Our original plan was to find lodging in the North Adams area, go up early and check-in, get on our bikes and ride down to Adams, where we would ride both ways on the Ashuwillticook Rail Trail and then ride the additional 5 miles to North Adams if we felt up to it and spend the afternoon at the Massachusetts Museum of Contemporary Art — MassMoca — in North Adams. After looking at several inns on the Internet, we opted to stay at an inn halfway up to North Adams called Jae's Inn.
A rainy morning changed our plan and by the time we drove over, the plan had turned into relaxing at the inn until dinner, and then riding the Ashuwillticook on the following morning.
The hour long trip by car out from Amherst on Route 116 to Adams was an enjoyable and very scenic drive through the hills rising out of the Connecticut River Valley toward the Berkshires.
Jae's Inn was a pleasant surprise, more of a mini-resort than a typical bed & breakfast inn. We had a great room set off in a corner with a private entrance. Nicely decorated and with a jacuzzi tub and small refrigerator, it was quite comfortable. Some of the onsite amenities included a wonderful restaurant serving delicious Asian cuisine, including sushi, a spa featuring Aveda products and various modalities of massage, a sauna, a pool, a tennis/basketball court, and a smallish but nicely appointed gym in an outbuilding. Tuesday nights are "Sushi Night" when all sushi is half price. It's very popular so book a reservation in advance. The same advanced booking advice applies to the spa services which are by appointment only.

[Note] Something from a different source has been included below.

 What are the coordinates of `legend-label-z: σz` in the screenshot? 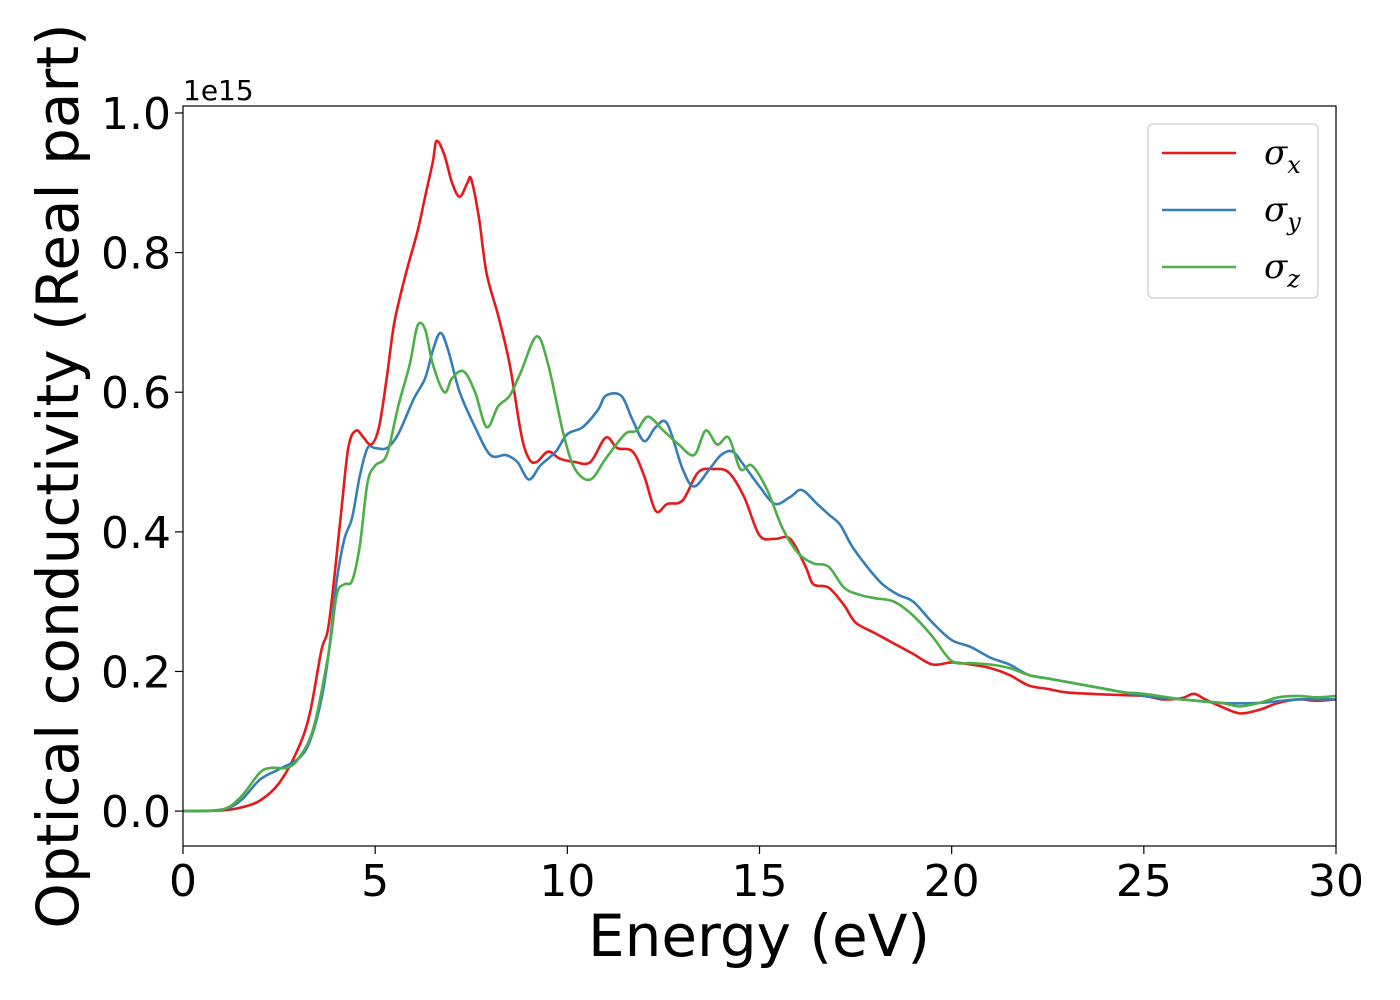 It's located at (1282, 270).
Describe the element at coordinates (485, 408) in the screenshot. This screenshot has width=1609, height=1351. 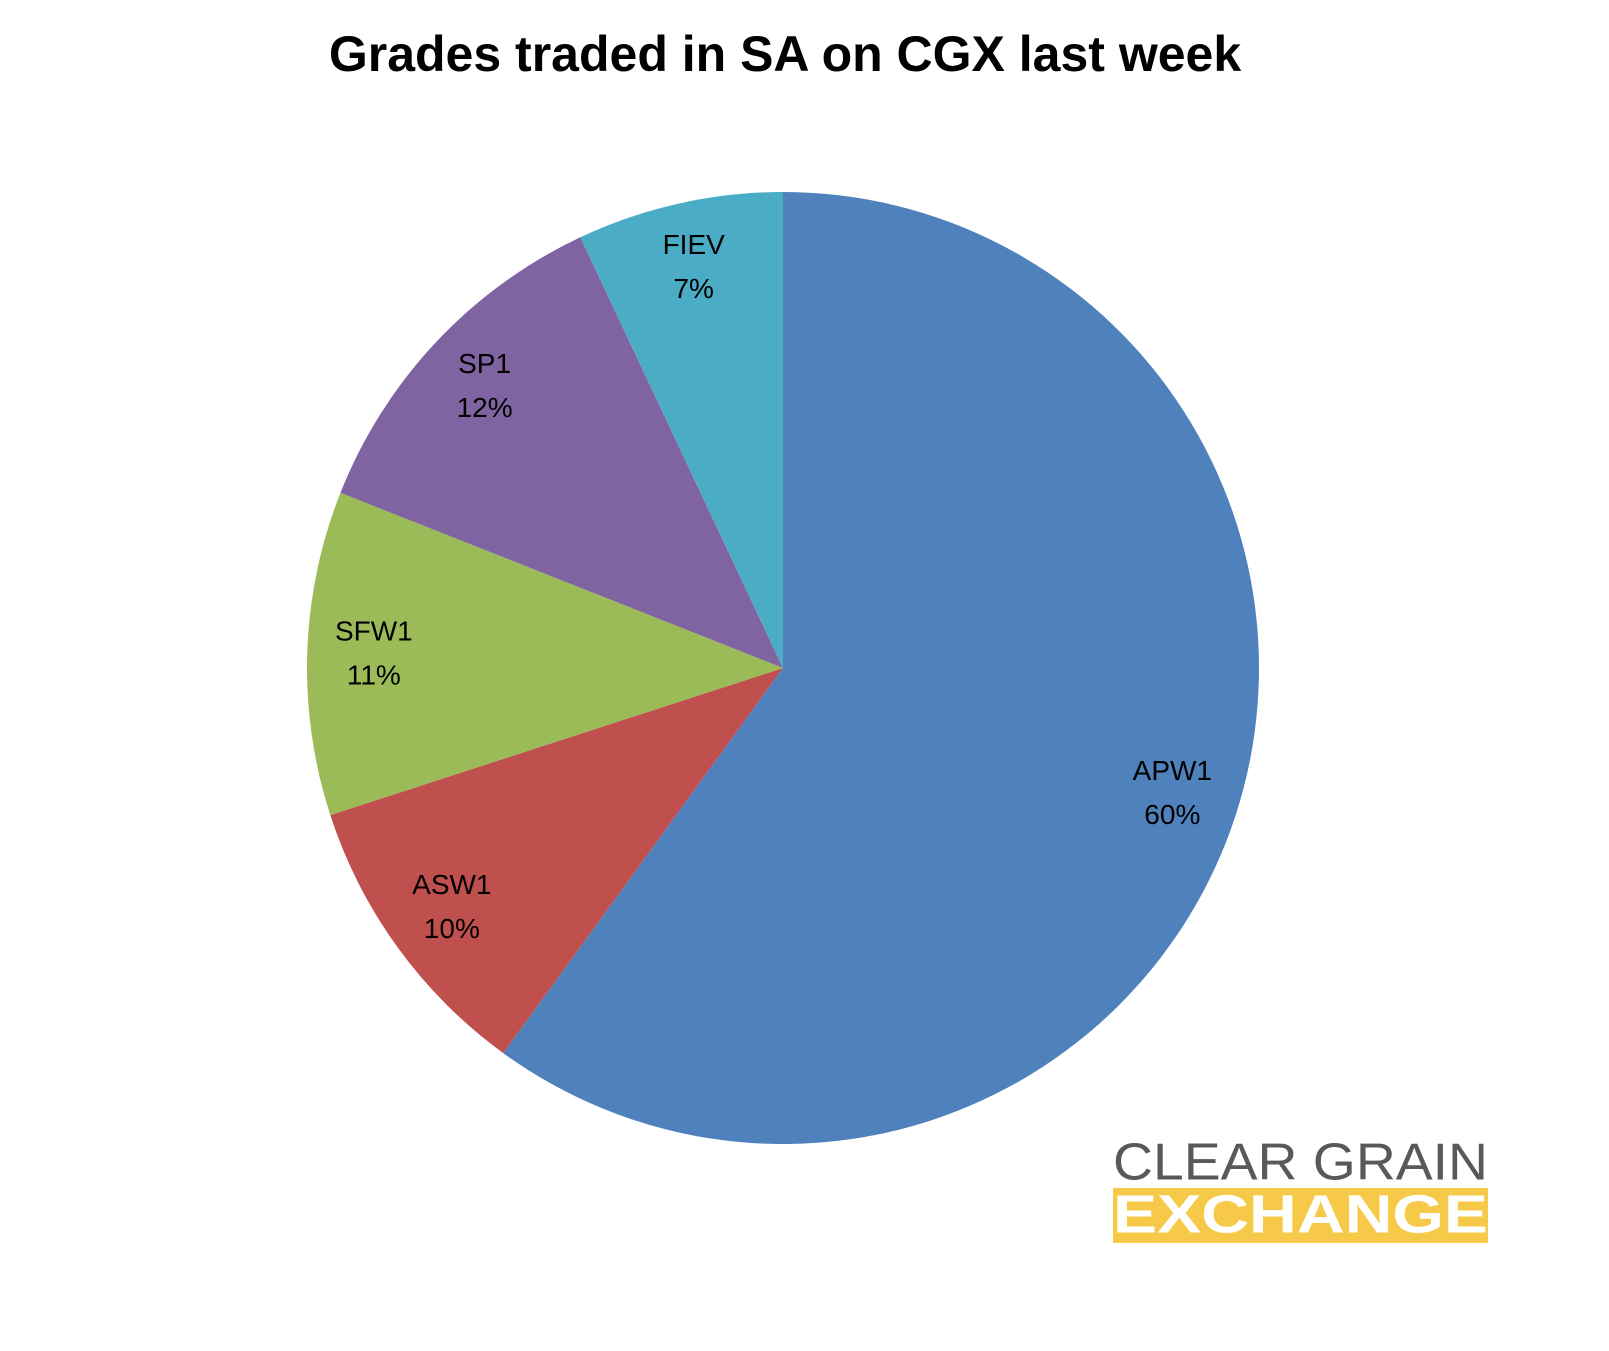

What wasn't so pleasant in terms of bicycle riding was that on Route 8 on the way up from Adams to the inn, there is a large "mill" company called Specialty Minerals nestled into the mountainside whose product is calcium carbonate, used in antacids and food supplements as well as paper whiteners and for other purposes. The stretch of road near Specialty Minerals is a fairly industrial area where their big trucks come and go, and everything on the mill property — buildings and roads — is dusted white from the calcium carbonate. Having said that, though the air does seem clean, it's just not exactly a scenic spot. That stretch of Route 8 is fairly busy so we decided that we would drive down to the trailhead the next day instead of riding our bikes.
After enjoying a great meal of a variety of different types of sushi and a couple of glasses of sake, we turned in for the evening eager with anticipation of the coming day's ride.